One can easily argue that it has ever been thus. Technology and mechanization have taken lower-value add tasks off of our plates and we've subsequently been able to step into a given value chain somewhere much higher along it and begin our work there. Again, I think back to Samuel Pepys walking or waiting around London in 1660 to distribute cash to people, in particular soldiers. It's important for soldiers to get paid, of course, lest they get pissed and go out looting. We can just direct deposit to their bank accounts now.

But might their come a time when so much has been automated that too much of the original skill is lost. As I have written before, my utter dependance on Google Maps to get around disturbs me. I used to get to know the places I lived and would be able to easily navigate. I can still do it in Chapel Hill, but is that only because I lived there earlier in life?
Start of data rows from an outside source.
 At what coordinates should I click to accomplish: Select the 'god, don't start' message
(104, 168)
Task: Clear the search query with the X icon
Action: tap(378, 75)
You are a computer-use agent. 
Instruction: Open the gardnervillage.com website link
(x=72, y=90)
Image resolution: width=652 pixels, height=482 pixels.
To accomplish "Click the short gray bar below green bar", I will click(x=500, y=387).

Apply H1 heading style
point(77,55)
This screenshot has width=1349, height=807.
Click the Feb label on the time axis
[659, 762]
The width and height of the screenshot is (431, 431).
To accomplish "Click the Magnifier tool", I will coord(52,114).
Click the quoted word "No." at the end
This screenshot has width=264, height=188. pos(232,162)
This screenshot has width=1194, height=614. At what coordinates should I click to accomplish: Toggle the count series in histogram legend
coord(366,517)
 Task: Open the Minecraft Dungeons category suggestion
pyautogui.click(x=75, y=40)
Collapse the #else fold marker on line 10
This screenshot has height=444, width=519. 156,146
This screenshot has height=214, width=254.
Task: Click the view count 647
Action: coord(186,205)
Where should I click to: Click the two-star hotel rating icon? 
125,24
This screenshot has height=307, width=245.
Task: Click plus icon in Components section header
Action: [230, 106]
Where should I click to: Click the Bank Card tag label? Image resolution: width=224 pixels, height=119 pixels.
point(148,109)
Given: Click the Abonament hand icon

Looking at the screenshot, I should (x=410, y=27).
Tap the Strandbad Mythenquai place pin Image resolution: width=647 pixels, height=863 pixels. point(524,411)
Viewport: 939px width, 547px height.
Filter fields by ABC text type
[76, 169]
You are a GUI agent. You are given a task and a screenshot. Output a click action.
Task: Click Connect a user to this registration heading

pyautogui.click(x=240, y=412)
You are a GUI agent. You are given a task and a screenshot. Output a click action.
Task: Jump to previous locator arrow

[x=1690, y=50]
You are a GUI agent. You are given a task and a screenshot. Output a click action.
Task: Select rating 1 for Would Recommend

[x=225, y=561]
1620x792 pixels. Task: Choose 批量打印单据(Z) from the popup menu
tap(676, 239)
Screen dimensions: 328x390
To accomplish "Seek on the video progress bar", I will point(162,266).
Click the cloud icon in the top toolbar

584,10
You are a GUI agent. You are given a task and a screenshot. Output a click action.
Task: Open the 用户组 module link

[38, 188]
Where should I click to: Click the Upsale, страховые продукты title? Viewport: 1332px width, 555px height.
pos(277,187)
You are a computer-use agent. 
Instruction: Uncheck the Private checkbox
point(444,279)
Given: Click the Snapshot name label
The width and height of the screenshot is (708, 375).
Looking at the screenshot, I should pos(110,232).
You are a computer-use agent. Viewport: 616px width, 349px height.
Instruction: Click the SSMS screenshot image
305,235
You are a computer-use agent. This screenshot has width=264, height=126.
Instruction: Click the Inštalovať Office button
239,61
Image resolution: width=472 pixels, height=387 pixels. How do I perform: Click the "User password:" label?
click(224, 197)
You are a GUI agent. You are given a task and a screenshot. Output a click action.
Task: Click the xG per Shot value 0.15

Could a lack of analogous knowledge-base formation in the future entirely dislocate important value chains in ways we can't anticipate?

Friday, May 02, 2025

Off to the lake

Apologies for the relative silence. Headed off to a friend's lake house for guys' weekend featuring pig, chicken, biking, swimming and, if we are very stupid late middle-aged guys, basketball. I have decided to leave my laptop at home because really who needs a larger computer when we all have the small ones in our pockets. And ears and mouths.